## SELECTED EXTRACT:
★ ★ ★ ★ ★
What is Cryptocurrency?
Well, it’s a currency that’s pretty damn Crypto.
OK, there’s a bit more to it than that!
But yes, Cryptocurrency is technical underneath. But it’s like a car: you don’t really need to understand how the engine works to drive it. All you need is the rules of the road, and know how to get in and out of it. Plus, you need an idea of what you actually want to achieve with it, otherwise, it’s just you in a metal box making vroom noises.
It’s alternative finance
The Cryptocurrency ecosystem is an alternative financial system that’s not owned by any Government.
It was set up by technical visionaries to provide an alternative to the regular financial system, following the crash of 2008.
That crash was largely down to banks making irresponsible property loans and then selling that debt to each other. The more that debt got sold, the safer it appeared. Until the debts started to become worthless and the whole house came crashing down. Governments all over the world then printed a lot of money to rescue the banks from their own mess. Of course, regular citizens didn’t see any of this generosity.
Visionaries such as man-of-mystery Satoshi, were horrified. They envisaged a financial system for the world that was free of Government control and censorship. They saw a future where every transaction was transparent and traceable, corruption was impossible, and no one could just “print money”.
Bitcoin was the result, and many other Cryptocurrencies followed.
Is Crypto any use?
Cryptocurrency is best thought of as “intelligent money”, and it helps to use the word “tokens” rather than “money” or “coins”.
Cryptocurrency can function as a currency allowing you to buy and sell things. But it’s a lot more. Crypto can be smart, too.
The next big coin to be launched was Ethereum, launched in 2014. Compared to the Gorilla that is Bitcoin, Ethereum is the over-clever chimp from the cartoon with a screwdriver and a box of tricks.
Yes, Ethereum can be transferred to pay for things just like Bitcoin, but its “blockchain” is designed to be used by other tokens, allowing thousands of different tokens to exist.
It also pioneered the idea of “Smart Contracts”: which are bits of code that can intelligently handle transactions. Imagine, in the future, a house purchase done through smart contracts for nothing! Cryptocurrency is the ultimate middleman-remover.
What is a Blockchain?
This is the technical bit. A blockchain is an ever-growing database of transactions that have happened since the birth of the token. It can’t be edited: that would invalidate transactions and be a very bad idea.
There are lots of copies of that database held on computers around the world, and the blockchain’s job is to make sure they all agree on what happened. The blockchain also has to manage the creation, distribution and sometimes destruction of coins and tokens.
This differs from blockchain to blockchain.
A blockchain would be nothing without “addresses”. They’re like little digital post boxes that can hold tokens: a mini-bank account. An Ethereum address can hold many types of token, from the serious to the comic. Don’t even try to keep up! There are other blockchains that compete with Ethereum on functionality, speed and security, but Ethereum is the one that gained critical mass.
Why so many tokens?
Because they have different uses.
★ ★ ★ ★ ★
## RECORD EXTRACTS:
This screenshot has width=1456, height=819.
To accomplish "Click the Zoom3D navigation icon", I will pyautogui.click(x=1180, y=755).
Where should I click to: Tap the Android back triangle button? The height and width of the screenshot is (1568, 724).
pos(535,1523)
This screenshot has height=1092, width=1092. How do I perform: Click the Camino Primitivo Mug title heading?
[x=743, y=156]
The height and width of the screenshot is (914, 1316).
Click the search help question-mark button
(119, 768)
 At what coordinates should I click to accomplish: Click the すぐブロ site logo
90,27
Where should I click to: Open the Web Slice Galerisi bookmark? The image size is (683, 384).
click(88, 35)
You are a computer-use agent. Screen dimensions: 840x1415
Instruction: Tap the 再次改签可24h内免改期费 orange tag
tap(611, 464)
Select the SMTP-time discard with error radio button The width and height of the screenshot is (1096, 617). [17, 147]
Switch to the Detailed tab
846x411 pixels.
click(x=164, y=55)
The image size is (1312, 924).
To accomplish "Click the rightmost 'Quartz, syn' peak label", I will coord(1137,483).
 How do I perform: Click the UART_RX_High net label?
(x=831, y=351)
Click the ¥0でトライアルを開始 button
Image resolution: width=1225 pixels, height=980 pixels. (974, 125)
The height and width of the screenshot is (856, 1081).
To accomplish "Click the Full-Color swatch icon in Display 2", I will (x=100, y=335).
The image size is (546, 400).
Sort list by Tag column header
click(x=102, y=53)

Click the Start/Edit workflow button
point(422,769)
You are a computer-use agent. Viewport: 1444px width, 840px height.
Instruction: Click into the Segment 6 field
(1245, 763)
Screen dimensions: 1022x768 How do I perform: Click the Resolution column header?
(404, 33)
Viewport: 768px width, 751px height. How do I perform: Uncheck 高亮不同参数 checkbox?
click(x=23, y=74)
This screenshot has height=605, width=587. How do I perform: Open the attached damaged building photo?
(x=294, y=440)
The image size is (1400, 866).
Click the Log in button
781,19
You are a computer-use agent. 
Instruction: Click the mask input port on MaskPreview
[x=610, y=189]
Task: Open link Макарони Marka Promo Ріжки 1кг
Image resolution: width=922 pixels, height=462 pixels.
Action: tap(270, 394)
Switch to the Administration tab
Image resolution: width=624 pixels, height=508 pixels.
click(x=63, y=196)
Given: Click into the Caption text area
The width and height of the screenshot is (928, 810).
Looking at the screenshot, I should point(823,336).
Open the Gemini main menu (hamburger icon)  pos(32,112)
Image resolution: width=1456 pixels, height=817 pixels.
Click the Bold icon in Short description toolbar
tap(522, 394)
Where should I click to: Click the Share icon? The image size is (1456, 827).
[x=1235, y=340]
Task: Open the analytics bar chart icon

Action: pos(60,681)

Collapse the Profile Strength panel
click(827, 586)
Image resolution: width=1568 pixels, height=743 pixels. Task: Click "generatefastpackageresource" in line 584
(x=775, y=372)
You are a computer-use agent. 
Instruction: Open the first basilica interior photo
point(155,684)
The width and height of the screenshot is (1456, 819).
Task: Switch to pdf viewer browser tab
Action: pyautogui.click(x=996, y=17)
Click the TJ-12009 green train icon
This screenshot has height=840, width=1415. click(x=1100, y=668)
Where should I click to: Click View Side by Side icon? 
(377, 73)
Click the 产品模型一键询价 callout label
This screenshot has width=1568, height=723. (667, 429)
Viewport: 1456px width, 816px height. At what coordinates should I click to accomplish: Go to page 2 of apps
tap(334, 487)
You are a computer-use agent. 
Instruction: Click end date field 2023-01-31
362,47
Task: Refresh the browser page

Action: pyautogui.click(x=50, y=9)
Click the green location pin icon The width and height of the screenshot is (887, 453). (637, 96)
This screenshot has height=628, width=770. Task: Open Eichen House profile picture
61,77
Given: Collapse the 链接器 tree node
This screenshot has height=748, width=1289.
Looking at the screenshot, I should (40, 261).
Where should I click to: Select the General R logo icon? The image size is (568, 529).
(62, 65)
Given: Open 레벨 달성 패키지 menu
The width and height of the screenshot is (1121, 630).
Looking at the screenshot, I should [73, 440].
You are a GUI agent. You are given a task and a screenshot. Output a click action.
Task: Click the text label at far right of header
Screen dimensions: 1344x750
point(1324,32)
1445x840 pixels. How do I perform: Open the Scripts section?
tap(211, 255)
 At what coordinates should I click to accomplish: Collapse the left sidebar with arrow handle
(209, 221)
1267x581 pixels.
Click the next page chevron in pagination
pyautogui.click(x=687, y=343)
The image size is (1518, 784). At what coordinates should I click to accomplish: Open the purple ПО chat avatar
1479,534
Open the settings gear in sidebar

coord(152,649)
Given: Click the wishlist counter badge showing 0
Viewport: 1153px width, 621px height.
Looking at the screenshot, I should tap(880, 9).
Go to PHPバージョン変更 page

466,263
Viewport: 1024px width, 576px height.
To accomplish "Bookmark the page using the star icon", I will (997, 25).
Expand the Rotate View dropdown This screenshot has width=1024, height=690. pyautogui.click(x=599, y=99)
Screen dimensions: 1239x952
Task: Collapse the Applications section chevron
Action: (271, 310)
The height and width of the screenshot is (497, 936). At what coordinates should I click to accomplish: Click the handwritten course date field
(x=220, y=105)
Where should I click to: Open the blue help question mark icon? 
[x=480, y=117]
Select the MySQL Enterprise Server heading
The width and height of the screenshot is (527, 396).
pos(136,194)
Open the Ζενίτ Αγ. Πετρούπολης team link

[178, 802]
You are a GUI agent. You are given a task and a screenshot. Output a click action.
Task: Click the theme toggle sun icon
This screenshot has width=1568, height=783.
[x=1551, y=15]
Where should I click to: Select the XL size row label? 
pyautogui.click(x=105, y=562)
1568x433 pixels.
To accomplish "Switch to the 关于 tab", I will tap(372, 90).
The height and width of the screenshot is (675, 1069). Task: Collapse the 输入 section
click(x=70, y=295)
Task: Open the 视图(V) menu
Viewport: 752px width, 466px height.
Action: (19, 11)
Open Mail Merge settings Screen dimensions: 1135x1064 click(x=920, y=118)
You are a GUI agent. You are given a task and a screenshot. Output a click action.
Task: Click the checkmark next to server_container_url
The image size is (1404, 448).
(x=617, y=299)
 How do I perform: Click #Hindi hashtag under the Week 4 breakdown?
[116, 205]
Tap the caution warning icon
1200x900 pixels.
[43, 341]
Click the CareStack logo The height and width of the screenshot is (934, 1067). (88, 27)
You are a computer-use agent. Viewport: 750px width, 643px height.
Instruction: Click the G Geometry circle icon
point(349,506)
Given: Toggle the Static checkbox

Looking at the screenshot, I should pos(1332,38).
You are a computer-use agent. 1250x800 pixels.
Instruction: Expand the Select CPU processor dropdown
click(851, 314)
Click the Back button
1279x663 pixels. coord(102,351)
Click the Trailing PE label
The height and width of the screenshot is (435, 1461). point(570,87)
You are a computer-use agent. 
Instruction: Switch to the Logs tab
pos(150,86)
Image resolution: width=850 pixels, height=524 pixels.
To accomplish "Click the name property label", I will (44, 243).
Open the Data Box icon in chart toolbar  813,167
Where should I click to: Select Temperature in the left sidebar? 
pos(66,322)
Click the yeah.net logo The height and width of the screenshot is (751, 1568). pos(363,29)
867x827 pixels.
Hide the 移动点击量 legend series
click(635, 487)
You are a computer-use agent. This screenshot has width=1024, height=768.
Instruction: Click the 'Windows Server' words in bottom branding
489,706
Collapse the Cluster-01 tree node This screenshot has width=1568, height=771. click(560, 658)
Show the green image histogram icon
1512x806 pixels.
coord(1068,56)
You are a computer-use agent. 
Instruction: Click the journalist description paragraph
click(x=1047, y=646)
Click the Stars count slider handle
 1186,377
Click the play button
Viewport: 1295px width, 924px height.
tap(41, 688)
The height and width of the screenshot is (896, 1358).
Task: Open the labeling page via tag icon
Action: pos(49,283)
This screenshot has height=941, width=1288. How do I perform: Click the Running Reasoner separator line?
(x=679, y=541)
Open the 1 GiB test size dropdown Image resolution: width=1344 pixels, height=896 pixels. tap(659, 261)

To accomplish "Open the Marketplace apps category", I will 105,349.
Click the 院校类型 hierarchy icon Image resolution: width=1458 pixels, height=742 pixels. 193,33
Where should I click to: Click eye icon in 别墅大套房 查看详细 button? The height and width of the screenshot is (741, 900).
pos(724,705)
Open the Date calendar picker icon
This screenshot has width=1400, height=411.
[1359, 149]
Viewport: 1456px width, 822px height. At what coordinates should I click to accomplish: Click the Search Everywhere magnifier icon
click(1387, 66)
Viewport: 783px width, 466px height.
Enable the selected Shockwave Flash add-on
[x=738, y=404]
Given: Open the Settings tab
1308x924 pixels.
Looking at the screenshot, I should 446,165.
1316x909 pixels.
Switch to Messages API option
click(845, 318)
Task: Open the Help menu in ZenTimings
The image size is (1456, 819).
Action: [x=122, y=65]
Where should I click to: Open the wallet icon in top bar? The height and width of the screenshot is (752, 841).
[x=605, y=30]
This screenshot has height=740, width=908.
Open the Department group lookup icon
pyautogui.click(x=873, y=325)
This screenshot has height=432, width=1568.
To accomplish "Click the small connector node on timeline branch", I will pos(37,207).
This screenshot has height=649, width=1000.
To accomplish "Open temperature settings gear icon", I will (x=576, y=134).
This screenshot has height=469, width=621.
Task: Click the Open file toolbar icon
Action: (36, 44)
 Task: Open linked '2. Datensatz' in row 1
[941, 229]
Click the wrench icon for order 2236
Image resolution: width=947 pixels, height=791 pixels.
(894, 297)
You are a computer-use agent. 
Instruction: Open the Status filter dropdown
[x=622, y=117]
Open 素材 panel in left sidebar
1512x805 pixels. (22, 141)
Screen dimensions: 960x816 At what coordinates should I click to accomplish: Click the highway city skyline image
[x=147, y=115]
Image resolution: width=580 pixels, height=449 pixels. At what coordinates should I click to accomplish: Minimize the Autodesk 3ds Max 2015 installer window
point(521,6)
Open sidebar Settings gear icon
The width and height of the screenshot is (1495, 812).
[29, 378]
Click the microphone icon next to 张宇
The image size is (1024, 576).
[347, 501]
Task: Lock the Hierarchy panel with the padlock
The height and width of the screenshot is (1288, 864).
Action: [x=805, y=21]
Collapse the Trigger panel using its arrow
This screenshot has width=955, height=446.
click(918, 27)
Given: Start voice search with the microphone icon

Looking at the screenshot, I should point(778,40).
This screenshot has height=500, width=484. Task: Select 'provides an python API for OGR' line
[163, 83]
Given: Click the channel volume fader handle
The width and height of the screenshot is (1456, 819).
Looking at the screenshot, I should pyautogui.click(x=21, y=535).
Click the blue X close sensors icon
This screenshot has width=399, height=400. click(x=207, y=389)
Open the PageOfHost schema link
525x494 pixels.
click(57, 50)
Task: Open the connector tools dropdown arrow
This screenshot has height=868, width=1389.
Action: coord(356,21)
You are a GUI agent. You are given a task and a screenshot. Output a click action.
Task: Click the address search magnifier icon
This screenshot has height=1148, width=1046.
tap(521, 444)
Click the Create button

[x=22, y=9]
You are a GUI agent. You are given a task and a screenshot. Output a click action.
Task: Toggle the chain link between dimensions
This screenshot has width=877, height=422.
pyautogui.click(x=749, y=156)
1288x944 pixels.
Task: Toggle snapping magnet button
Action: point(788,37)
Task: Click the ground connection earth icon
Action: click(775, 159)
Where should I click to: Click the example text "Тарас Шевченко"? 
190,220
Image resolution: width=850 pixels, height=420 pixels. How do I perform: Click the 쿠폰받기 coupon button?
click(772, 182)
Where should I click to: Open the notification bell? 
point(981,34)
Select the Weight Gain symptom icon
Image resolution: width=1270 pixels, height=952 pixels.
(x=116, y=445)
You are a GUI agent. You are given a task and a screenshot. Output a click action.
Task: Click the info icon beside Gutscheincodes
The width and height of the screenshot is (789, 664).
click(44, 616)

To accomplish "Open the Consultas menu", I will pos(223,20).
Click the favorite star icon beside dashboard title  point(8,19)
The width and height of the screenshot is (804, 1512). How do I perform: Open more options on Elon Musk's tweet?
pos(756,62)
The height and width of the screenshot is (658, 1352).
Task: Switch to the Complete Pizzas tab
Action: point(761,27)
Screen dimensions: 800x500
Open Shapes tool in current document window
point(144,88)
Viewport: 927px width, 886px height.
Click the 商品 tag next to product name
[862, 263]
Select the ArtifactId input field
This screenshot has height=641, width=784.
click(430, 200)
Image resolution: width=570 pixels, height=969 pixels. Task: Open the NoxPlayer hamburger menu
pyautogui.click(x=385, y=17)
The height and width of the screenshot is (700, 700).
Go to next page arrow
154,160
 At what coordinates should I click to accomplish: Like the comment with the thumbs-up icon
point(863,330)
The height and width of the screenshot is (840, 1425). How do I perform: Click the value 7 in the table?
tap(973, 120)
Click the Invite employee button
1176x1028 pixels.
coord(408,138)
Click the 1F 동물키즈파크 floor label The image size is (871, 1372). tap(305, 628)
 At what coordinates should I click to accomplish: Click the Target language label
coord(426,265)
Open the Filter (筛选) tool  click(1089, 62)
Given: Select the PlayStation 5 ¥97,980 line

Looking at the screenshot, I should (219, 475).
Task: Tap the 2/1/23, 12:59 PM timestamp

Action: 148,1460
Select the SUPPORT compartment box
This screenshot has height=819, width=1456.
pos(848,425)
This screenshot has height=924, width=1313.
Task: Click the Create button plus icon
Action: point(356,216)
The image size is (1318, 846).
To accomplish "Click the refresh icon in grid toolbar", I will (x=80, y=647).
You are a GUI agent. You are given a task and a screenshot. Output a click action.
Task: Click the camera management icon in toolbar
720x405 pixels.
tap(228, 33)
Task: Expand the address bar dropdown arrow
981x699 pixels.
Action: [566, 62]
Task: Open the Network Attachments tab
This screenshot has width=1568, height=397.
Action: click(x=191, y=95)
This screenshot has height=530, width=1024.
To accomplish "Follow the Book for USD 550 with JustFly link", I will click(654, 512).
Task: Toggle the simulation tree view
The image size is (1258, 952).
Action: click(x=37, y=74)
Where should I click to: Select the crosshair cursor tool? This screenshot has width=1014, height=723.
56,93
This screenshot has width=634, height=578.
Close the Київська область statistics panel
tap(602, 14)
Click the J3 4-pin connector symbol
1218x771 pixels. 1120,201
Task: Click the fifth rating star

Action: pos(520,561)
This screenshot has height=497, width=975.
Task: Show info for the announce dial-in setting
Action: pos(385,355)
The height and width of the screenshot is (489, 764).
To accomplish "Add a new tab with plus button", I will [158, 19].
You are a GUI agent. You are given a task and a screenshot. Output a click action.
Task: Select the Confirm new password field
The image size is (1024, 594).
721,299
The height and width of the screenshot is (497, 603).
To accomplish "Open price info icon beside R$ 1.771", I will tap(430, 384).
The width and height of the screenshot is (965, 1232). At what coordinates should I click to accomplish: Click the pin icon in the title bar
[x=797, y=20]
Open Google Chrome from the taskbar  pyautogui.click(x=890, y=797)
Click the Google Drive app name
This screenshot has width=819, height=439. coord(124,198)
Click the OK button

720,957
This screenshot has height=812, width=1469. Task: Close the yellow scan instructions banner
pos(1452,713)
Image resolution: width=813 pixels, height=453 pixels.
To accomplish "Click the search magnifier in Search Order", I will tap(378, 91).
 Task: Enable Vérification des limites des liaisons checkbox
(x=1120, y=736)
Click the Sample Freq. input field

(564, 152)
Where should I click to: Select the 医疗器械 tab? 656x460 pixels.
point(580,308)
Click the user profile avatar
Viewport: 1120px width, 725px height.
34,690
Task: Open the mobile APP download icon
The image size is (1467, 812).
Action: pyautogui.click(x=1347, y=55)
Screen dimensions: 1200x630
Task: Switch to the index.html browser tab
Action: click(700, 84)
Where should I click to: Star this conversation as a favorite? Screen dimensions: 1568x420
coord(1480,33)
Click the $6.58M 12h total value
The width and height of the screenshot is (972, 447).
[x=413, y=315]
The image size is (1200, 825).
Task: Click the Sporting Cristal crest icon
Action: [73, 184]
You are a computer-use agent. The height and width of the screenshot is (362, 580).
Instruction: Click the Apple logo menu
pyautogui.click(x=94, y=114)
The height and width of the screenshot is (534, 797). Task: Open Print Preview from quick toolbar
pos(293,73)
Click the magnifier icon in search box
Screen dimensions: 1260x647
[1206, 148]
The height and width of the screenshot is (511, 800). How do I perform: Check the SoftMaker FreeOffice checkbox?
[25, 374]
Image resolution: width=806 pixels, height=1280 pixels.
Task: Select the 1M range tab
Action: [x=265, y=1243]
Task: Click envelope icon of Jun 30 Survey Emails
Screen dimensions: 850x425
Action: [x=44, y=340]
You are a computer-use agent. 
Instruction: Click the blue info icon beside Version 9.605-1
★ ★ ★ ★ ★
## JOB:
According to the cryptocurrency text, in what year was Ethereum launched? The listing comes from a different source than the cryptocurrency text.

## TASK ANSWER:
2014